Titelseite der Zeitung „Dirilis Postasi“, 27. März 2016. Der Titel über dem Porträt von Ali Sükrü lautet: „Wir erinnern uns auch an die Mörder von Ali Sükrü.“
Religiöse Kreise machten unterdessen Ali Şükrü Bey zu einer Ikone im Kampf gegen den Alkohol. Politiker forderten eine Untersuchung des Mordes an Şükrü, hinter dem sie politische Motive witterten. Die Biographie des Alkoholgegners erhielt neue Aufmerksamkeit. Mehrere Publikationen über sein Leben, seine Alkoholverbotsinitiative und seine Ermordung sind seither erschienen. Zeitungsartikel kolportierten die These von einem politischen Mord und werteten Şükrüs Kampf gegen den Alkohol als Heldentat. Im 21. Jahrhundert ist Şükrü in religiös-konservativen Publikationen ein nicht mehr wegzudenkender «Märtyrer» im Kampf gegen den «heidnischen» Alkoholkonsum geworden. Es gibt aber auch Gegenstimmen, die ihn als religiösen Fanatiker bezeichnen.
Erdogan vs. Atatürk
Mit dem Aufstieg der AKP zur Regierungspartei haben die Einschränkungen zugenommen. AKP-nahe Stadtverwaltungen ordneten die Schliessung von Bars und Clubs an, die Alkohol ausschenken. In vielen Küstenstädten wurde der Alkoholverkauf verboten. Dies löste erste Proteste aus. Man warf der Regierung vor, schrittweise die Scharia einzuführen. Im Mai 2013 führte die Regierung Erdogan ein neues Gesetz ein, das landesweit den Alkoholverkauf von 22:00 bis 06:00 verbietet. Die Regierung nahm erneut Bezug auf Europa, wo mehrere Staaten eine Beschränkung des Alkoholverkaufs eingeführt hatten, sowie auf Standards, welche die WHO vorschlägt.
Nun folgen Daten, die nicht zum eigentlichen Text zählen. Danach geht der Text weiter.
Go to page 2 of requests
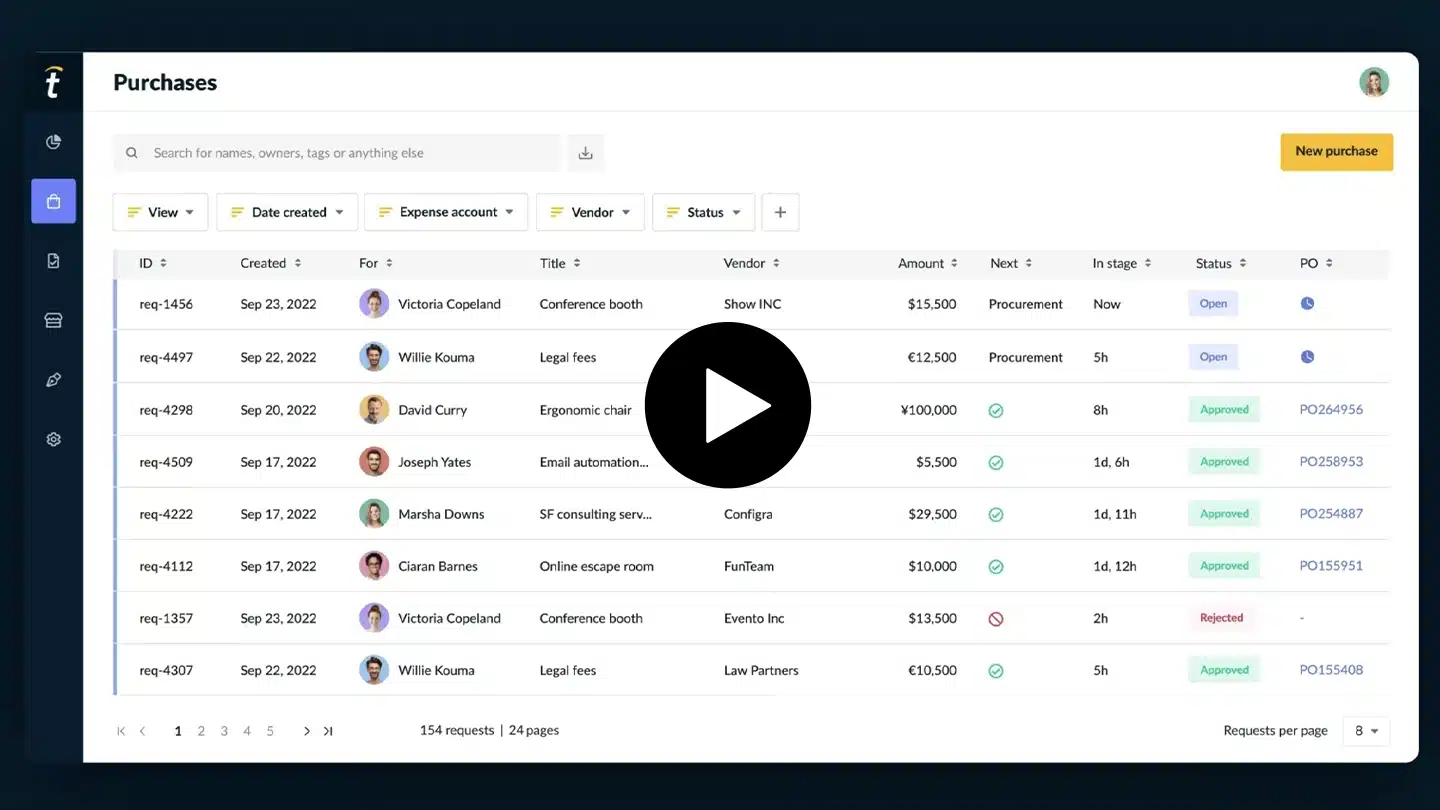The height and width of the screenshot is (810, 1440). [x=201, y=731]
Als das neue Alkoholgesetz eingeführt wurde, gab es in vielen Landesteilen Proteste. Sie verschmolzen mit Demonstrationen gegen die Regierung, die sich an einem Bauvorhaben im Gezi-Park in Istanbul entzündet hatten. Während der Demonstrationen, die zeitlich mit dem muslimischen Fastenmonat Ramadan zusammenfielen, tranken Teilnehmende Alkohol. Für die einen war das selbstverständlich, für die anderen ein demonstratives Symbol des Protestes. Staatsnahe Medien wiederum veröffentlichten Bilder von Protestierenden mit Bierflaschen in den Händen und stellten diese als Provokation und Verletzung der religiösen Gefühle der fastenden türkischen Nation dar.
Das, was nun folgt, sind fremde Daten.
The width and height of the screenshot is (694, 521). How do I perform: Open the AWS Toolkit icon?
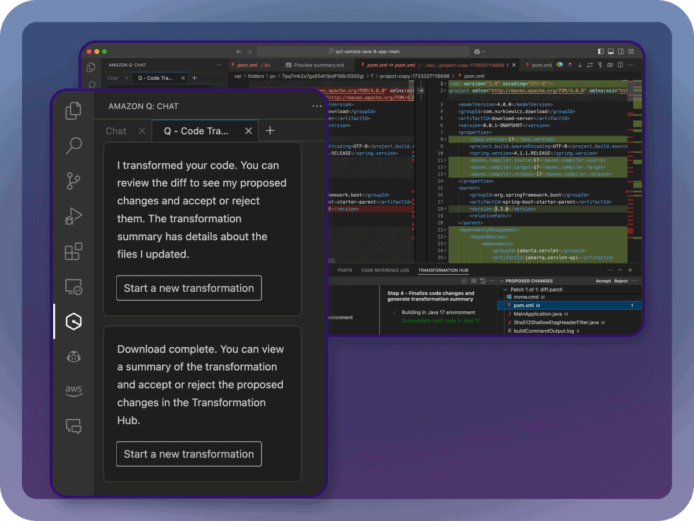(73, 391)
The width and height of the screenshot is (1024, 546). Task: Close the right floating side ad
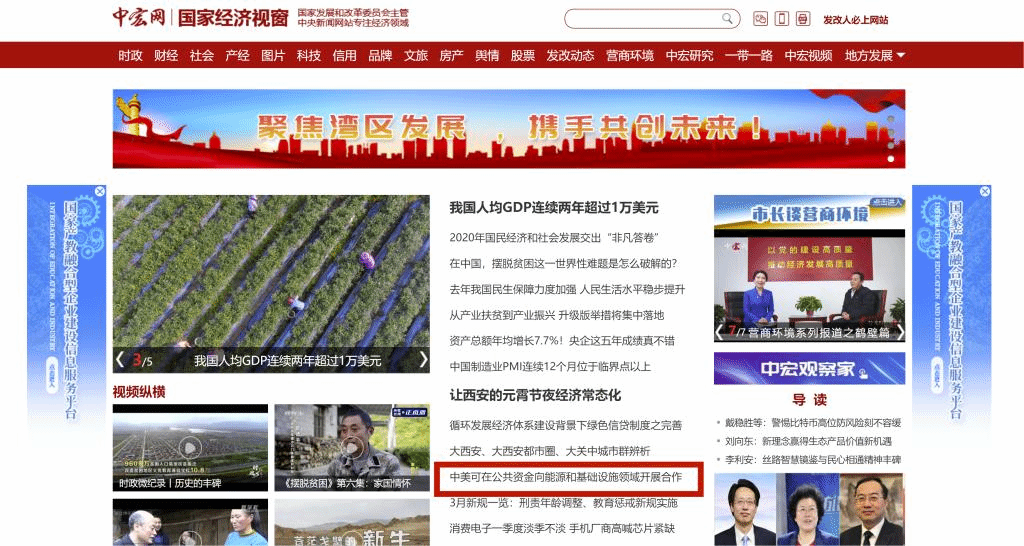(985, 191)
Kurz vor der Einführung des Alkoholgesetzes fand in Istanbul ein «Global Alcohol Policy Symposium» statt, mitorganisiert vom «Green Crescent» (Yeşilay), gesponsert vom WHO Regional Office for Europe, in Kooperation mit der türkischen Regierung. Erdogan sagte in der Eröffnungsrede des Symposiums, Alkoholkonsum könne nicht als Lebensstil gerechtfertigt werden. Er erwähnte das Alkoholgesetz von 1920 und Ali Şükrü und kritisierte dabei auch im weiteren Sinne die damalige radikale Reformpolitik Atatürks, welche der Türkei eine Modernisierung «aufgezwungen» habe. Das Alkoholtrinken bleibt jedoch in breiteren Kreisen der Türkei Symbol einer säkularistischen Weltanschauung und des Fortschritts. So auch für Deniz Som, der an jenem Herbsttag im Jahr 2006 mit einem Glas Wein gegen die Politik Erdogans protestierte.